Expulsions quotidiennes, tentes lacérées, biens confisqués… L’Etat met en œuvre une « politique de dissuasion » sur le littoral nord, qui soumet les migrants à une « humiliation et un harcèlement quotidiens », documente un rapport publié jeudi 7 octobre par l’organisation non gouvernementale (ONG) Human Rights Watch (HRW).
Dans cette publication qui paraît cinq ans après le démantèlement, en octobre 2016, de l’immense campement de Calais, surnommé la « jungle », HRW estime que « les pratiques de la police » sur le littoral « ont rendu la vie des migrants de plus en plus misérable ». Une situation qu’associations, autorités indépendantes et défenseurs des droits de l’homme dénoncent depuis des années.

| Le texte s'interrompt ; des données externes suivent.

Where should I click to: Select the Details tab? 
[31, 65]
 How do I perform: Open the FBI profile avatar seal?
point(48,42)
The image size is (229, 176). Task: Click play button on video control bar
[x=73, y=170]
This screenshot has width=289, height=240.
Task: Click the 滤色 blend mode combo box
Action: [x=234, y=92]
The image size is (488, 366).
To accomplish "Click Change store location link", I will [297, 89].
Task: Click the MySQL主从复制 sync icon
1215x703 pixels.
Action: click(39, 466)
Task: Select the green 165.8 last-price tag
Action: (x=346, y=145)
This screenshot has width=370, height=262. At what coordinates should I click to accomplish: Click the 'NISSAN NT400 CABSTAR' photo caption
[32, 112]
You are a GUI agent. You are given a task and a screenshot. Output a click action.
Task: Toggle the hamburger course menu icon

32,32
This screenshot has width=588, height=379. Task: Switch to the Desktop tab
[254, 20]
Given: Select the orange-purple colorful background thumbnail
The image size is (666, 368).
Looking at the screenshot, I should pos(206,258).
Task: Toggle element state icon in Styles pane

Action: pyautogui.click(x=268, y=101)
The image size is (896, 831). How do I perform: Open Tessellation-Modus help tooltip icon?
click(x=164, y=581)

A Calais, Grande-Synthe et leurs environs, où plus d’un millier de personnes vivent toujours dans les zones boisées, des entrepôts désaffectés ou sous les ponts, dans l’espoir de passer vers le Royaume-Uni, la police couple « des expulsions de masse périodiques » avec « des opérations routinières » qui poussent les exilés à se déplacer continuellement, « pendant que les agents confisquent les tentes qu’ils n’ont pu emporter avec eux – les tailladant souvent pour qu’elles ne soient plus utilisables », écrit l’ONG. « Quand la police arrive, nous avons cinq minutes pour sortir de la tente avant qu’elle ne détruise tout », témoigne ainsi Rona D., une Kurde irakienne citée dans le rapport. « La police a tailladé la bâche qui servait de toit à notre abri », expliquait-elle lorsqu’elle avait été interrogée en décembre 2020.
950 expulsions en 2020
« Rien ne peut justifier de soumettre des personnes à une humiliation et un harcèlement quotidiens », a rappelé Bénédicte Jeannerod, directrice pour la France de HRW. « Si l’objectif est de dissuader les migrants de venir dans le nord de la France, ces politiques sont un échec flagrant et plongent les personnes dans une profonde désolation. »

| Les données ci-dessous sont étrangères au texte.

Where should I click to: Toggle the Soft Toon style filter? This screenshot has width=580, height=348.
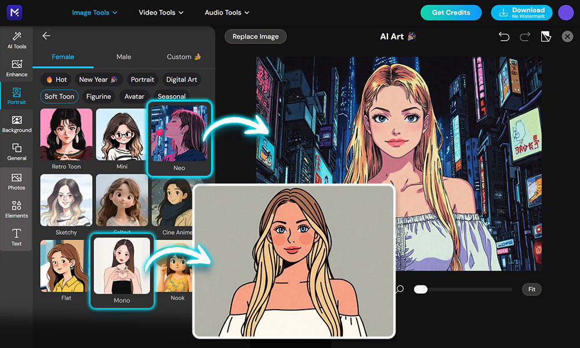(59, 96)
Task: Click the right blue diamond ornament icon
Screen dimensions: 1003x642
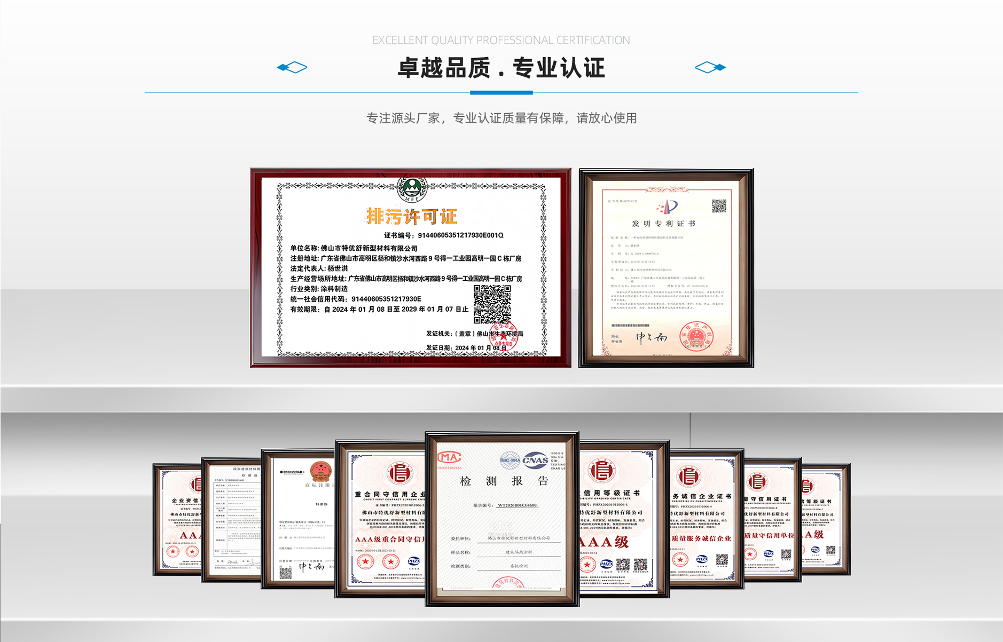Action: pos(710,67)
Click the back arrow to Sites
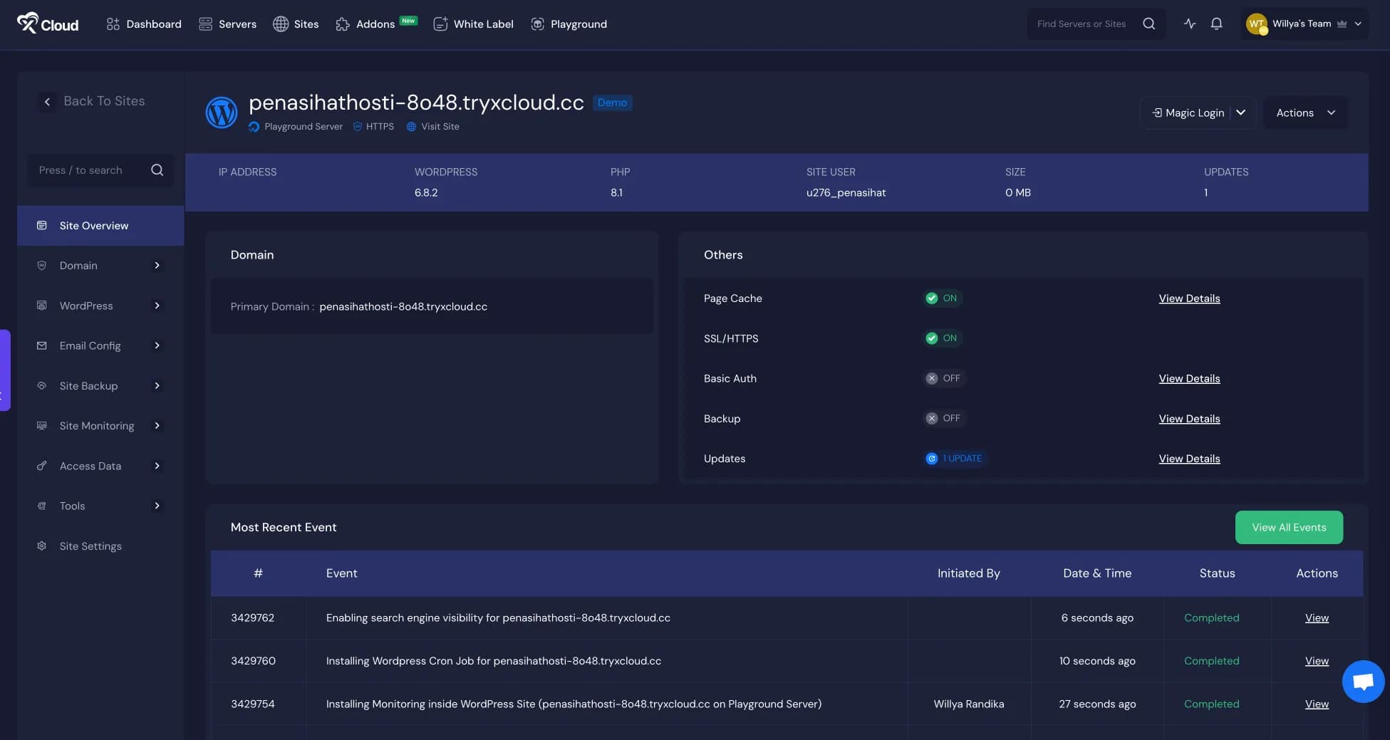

Selon le HRO (Human Rights Observers), une association qui s’est spécialisée dans le suivi de la situation migratoire sur le littoral nord, la police a procédé en 2020 à plus de 950 opérations d’expulsions « de routine » à Calais, 90 à Grande-Synthe, lors desquelles elle a saisi 5 000 tentes et bâches.
« Ces pratiques abusives s’inscrivent dans une politique de dissuasion plus globale des autorités, visant à supprimer ou à éviter tout ce qui pourrait, à leurs yeux, attirer les migrants dans le nord de la France et encourager l’établissement de campements ou d’autres “points de fixation” », déplore encore HRW, qui a enquêté sur place d’octobre à décembre 2020, puis en juin et juillet 2021, interrogeant notamment 60 migrants.
Une stratégie assumée par le ministère de l’intérieur, qui n’a pas répondu aux sollicitations de l’Agence France-Presse mais dont le locataire, Gérald Darmanin, expliquait en juillet à La Voix du Nord : « La consigne que j’ai donnée pour éviter de revivre ce que les Calaisiens ont connu il y a quelques années, c’est la fermeté des forces de l’ordre », qui se traduit par « des opérations toutes les vingt-quatre ou quarante-huit heures ».
« Cercle vicieux »
Elle se traduit aussi, rappelle l’ONG, par les « restrictions à l’aide humanitaire », qui se sont cristallisées dans de récents arrêtés interdisant la distribution de nourriture et d’eau par certaines associations dans le centre-ville de Calais. Restent les distributions approuvées par l’Etat. « Parfois, ils changent l’endroit où ils donnent la nourriture et on ne sait pas où aller. On essaie de courir », mais « le temps qu’on arrive, ils peuvent être déjà partis », témoigne un Syrien de 17 ans.
« En gros, les autorités font tout ce qu’elles peuvent pour rendre les conditions de vie invivables », résume Antoine Guittin, un responsable associatif local de Choose Love cité dans le rapport. Face à ce constat, Human Rights Watch exhorte la France à « rompre le cercle vicieux des expulsions et des harcèlements répétés ». Il faut surtout, demande l’ONG, « mettre fin à la pratique consistant à confisquer les tentes, bâches, sacs de couchage et couvertures dans les campements ». Le démantèlement de la « jungle » devait « mettre fin à une situation indigne », insiste Bénédicte Jeannerod. « Mais la situation actuelle est, à bien des égards, elle aussi indigne. »
La Commission nationale consultative des droits de l’homme (CNCDH) avait dénoncé précédemment la violation des « droits fondamentaux » des exilés à Calais et Grande-Synthe. La Défenseure des droits, Claire Hédon, avait également dénoncé les conditions de vie « dégradantes et inhumaines » des migrants vivant à Calais.